## Jobs
1 - Do these statements agree with the C28x Hardware Interrupt text? Answer yes or no for each, quoting the words of the text that decide it. (a) A lower value in the task priority field means a higher priority. (b) The base rate task has a default priority value of 20. (c) The size of the function call line equals the number of interrupts the block is set to handle.
2 - Write out the C28x Hardware Interrupt text between "The preemption flag" and "of these vectors.", inclusive, substituting "interruptible" for "preemptable".

Execution scheduling models based on timer interrupts do not meet the requirements of some real-time applications to respond to external events. The C28x Hardware Interrupt block addresses this problem by allowing asynchronous processing of interrupts triggered by events managed by other blocks in the C28x DSP Chip Support Library.

When the C28x Hardware Interrupt block has an external interrupt selection, the selection enables interrupts on the selected general-purpose I/O pins. To configure these pins, see the Configuration Parameters > Hardware Implementation > Hardware board settings > Target hardware resources > External Interrupt pane. For more information, see Model Configuration Parameters for Texas Instruments C2000 Processors.

The task priority indicates the relative importance of the tasks associated with the asynchronous interrupts. The lowest value in this field represents the highest priority. The default priority value of the base rate task is 40, so the priority value for each asynchronously triggered task must be less than 40 (to configure them as higher-priority) for these tasks to preempt the base rate task.

The preemption flag determines whether a given interrupt is preemptable or not. Preemption overrides prioritization, if an interrupt triggers a higher-priority task while a lower-priority task is running, the execution of the lower-priority task can be suspended and resumed after the completion of the higher priority task, provided the lower-priority task is configured as preemptable.

Vectorized Output

The output of this block is a function call. The size of the function call line equals the number of interrupts the block is set to handle. Each interrupt is represented by four parameters shown on the dialog box of the block. These parameters are a set of four vectors of equal length. Each interrupt is represented by one element from each parameter (four elements total), one from the same position in each of these vectors.

Each interrupt is described by:

  • CPU interrupt numbers

  • Peripheral Interrupts Expansion (PIE) interrupt numbers

  • Task priorities

  • Preemption flags

Examples

Using Time-Base Counter Synchronization to Synchronize ePWMs and eCAPS

Using Time-Base Counter Synchronization to Synchronize ePWMs and eCAPS

Use time-base counter synchronization in C2000™ Microcontroller Blockset.

Open Model
ADC-PWM Synchronization Using ADC Interrupt

ADC-PWM Synchronization Using ADC Interrupt

Use the ADC block to sample an analog voltage and use the PWM block to generate a pulse waveform. This example also shows how to use the Hardware Interrupt block to synchronize the change in the PWM duty cycle with analog to digital conversion of voltage. In the generated code, changes in the voltage of the ADC input alter the duty cycle of the PWM output. The period of the PWM waveform remains constant.

## Records from a pointing dataset
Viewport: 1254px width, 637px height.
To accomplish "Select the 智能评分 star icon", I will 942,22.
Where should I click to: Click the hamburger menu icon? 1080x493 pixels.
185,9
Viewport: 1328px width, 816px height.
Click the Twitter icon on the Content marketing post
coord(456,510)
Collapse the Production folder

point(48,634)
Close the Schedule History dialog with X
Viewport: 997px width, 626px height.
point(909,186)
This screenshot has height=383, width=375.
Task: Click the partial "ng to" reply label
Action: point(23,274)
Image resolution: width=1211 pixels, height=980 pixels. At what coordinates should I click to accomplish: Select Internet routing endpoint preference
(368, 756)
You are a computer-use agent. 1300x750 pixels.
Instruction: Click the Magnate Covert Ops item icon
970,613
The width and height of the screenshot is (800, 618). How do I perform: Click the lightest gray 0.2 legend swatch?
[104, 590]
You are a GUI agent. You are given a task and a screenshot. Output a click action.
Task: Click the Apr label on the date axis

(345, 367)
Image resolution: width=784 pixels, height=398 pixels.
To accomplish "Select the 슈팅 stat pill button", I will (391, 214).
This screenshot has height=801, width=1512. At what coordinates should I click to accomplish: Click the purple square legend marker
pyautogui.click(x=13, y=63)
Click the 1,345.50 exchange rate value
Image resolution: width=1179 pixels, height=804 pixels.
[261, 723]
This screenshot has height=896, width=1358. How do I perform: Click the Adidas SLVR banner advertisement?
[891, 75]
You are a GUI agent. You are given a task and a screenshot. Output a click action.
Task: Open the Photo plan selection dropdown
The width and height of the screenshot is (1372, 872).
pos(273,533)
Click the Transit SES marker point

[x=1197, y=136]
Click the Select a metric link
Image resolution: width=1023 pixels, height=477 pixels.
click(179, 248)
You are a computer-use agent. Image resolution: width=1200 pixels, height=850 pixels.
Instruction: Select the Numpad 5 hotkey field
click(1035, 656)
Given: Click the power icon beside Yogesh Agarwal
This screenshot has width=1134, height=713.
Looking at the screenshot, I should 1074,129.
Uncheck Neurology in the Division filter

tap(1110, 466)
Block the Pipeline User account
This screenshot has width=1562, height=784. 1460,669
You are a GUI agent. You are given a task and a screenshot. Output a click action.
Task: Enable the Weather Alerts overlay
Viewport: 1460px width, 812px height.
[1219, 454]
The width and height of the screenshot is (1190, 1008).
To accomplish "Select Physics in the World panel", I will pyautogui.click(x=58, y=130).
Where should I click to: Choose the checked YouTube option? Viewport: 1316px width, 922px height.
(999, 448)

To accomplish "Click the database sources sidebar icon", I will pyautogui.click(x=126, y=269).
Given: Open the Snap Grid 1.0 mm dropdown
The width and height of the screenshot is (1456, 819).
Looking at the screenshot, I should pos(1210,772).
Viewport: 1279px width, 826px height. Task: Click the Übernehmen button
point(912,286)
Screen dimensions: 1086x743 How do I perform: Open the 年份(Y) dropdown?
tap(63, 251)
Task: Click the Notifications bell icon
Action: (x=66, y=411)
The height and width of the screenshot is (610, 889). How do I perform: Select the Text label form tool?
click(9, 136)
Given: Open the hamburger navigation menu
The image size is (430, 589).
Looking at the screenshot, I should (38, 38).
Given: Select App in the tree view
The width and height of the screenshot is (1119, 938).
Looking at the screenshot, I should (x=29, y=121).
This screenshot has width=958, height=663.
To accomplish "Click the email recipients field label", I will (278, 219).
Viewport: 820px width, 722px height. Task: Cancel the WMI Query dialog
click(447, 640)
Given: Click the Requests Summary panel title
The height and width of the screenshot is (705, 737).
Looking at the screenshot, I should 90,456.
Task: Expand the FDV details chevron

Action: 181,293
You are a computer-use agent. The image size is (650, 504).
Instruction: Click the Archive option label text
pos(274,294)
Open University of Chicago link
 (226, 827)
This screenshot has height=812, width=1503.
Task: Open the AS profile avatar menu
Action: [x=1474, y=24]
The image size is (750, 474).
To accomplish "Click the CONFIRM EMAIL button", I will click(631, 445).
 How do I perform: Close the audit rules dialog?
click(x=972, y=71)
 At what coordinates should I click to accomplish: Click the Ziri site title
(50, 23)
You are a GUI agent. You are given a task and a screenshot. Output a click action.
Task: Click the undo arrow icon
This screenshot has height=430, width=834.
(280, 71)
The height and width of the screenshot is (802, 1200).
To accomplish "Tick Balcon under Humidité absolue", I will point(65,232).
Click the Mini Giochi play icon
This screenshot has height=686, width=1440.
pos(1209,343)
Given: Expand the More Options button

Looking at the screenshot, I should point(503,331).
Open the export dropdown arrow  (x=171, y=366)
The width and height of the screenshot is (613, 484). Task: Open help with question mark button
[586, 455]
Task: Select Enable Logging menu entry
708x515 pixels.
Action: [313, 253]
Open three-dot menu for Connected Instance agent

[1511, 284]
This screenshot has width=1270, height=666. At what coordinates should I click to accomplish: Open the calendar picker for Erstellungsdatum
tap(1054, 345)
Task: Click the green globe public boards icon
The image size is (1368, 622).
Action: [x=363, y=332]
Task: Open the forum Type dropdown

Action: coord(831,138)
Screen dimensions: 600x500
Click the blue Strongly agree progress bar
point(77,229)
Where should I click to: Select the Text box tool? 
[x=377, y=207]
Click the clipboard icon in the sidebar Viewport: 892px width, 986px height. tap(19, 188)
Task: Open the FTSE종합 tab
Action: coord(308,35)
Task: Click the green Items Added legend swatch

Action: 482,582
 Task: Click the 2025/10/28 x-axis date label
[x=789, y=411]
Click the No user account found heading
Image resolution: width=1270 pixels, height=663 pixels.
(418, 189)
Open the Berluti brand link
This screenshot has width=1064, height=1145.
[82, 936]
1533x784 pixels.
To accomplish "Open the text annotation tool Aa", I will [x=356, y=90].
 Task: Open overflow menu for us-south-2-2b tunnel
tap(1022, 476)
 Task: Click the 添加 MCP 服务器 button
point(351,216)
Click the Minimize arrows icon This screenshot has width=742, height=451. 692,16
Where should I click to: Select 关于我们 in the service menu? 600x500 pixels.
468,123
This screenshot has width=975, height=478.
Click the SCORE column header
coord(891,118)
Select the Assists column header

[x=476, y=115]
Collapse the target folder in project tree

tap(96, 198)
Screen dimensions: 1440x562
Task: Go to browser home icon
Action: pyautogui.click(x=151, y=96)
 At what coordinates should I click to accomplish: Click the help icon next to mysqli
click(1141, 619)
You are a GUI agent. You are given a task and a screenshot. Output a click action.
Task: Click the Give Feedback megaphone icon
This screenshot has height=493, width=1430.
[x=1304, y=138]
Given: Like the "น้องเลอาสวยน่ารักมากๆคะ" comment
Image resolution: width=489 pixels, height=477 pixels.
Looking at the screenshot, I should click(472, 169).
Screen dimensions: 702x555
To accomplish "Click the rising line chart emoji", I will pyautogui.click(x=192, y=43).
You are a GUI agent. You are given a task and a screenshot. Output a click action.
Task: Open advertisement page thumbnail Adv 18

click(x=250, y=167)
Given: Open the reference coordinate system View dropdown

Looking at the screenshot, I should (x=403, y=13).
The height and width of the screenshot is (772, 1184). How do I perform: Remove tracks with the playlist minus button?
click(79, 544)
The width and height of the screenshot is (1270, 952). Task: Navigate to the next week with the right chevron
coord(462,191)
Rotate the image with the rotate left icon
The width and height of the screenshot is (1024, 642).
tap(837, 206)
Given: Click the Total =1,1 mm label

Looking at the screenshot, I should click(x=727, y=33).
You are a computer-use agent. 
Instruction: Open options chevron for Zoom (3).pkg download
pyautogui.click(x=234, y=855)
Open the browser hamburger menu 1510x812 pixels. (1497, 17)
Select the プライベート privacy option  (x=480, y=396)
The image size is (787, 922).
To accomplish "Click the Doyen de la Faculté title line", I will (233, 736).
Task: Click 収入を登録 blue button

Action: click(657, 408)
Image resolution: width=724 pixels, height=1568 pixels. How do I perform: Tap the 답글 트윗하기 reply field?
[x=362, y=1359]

## Task-by-task results
1 -
(a) Yes: "The lowest value in this field represents the highest priority."
(b) No: "The default priority value of the base rate task is 40"
(c) Yes: "The size of the function call line equals the number of interrupts the block is set to handle."

2 -
The preemption flag determines whether a given interrupt is interruptible or not. Preemption overrides prioritization, if an interrupt triggers a higher-priority task while a lower-priority task is running, the execution of the lower-priority task can be suspended and resumed after the completion of the higher priority task, provided the lower-priority task is configured as interruptible.

Vectorized Output

The output of this block is a function call. The size of the function call line equals the number of interrupts the block is set to handle. Each interrupt is represented by four parameters shown on the dialog box of the block. These parameters are a set of four vectors of equal length. Each interrupt is represented by one element from each parameter (four elements total), one from the same position in each of these vectors.